Put all of your passwords on a
document named something other than “My passwords.” I find burying passwords
somewhere in a spreadsheet to be useful. Print out a copy and place it in your
safety deposit box with other important papers.
Your biggest risk? You.
I have said all too often that
when it comes to investing, people are their own worst enemy. Behavioral
problems are rife in security as well. Get into the practice of thinking about
security, and soon it becomes second nature.
The Securities and Exchange
Commission has gotten much more serious about personal financial data security.
They have informed advisers and brokers that there is a duty to protect client
data. When we set up our wealth-management practice, we put into place specific
policies and procedures to protect clients:
● All sensitive information is
sent by secure e-mail using a third party for encryption.

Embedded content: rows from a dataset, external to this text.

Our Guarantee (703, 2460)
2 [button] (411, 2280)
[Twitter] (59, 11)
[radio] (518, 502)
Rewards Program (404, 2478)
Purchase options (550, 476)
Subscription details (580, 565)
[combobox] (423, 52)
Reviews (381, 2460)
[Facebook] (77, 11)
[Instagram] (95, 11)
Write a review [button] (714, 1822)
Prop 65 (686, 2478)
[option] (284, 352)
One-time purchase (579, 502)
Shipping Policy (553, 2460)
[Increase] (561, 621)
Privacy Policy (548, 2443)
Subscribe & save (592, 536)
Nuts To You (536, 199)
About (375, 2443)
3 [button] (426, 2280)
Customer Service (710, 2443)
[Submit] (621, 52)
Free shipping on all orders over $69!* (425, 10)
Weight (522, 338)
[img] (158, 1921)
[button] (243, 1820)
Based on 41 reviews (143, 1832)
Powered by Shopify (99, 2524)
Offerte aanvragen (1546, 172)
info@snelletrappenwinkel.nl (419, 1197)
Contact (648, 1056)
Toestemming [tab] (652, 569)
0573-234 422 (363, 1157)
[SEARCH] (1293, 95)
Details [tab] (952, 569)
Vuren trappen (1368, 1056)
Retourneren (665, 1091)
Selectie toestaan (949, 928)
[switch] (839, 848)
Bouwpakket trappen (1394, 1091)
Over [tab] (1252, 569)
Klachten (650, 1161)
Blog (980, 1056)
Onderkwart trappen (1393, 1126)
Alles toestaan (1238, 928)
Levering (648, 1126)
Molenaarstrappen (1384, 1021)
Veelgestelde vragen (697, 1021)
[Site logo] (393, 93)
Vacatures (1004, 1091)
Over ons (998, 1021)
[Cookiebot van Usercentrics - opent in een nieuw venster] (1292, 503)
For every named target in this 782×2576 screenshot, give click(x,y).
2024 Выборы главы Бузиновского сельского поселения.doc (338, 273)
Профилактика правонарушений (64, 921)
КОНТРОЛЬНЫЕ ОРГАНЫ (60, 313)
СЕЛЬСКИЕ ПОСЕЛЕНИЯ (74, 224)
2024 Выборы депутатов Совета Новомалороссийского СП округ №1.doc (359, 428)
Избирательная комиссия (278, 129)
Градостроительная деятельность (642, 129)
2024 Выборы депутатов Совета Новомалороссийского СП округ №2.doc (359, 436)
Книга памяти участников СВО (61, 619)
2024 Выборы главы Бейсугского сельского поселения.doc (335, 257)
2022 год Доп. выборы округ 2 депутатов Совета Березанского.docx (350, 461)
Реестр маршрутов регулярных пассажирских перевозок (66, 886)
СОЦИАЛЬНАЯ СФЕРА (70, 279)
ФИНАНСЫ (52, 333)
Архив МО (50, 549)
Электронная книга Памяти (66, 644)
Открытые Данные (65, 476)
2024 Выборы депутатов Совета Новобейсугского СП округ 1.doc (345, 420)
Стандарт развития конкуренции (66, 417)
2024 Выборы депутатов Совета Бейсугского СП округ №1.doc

● We never e-mail Social Security
numbers or account numbers or other private data via regular email.
● We went totally paperless. Our
file cabinets are empty, everything is cloud based.
● Any documents that arrive are
shredded, so even our outgoing garbage is secure with nothing usable to a
thief.
Most of this is common sense.
However, many people are still vulnerable. With smarts and a bit of awareness,
you can make your financial assets much more secure.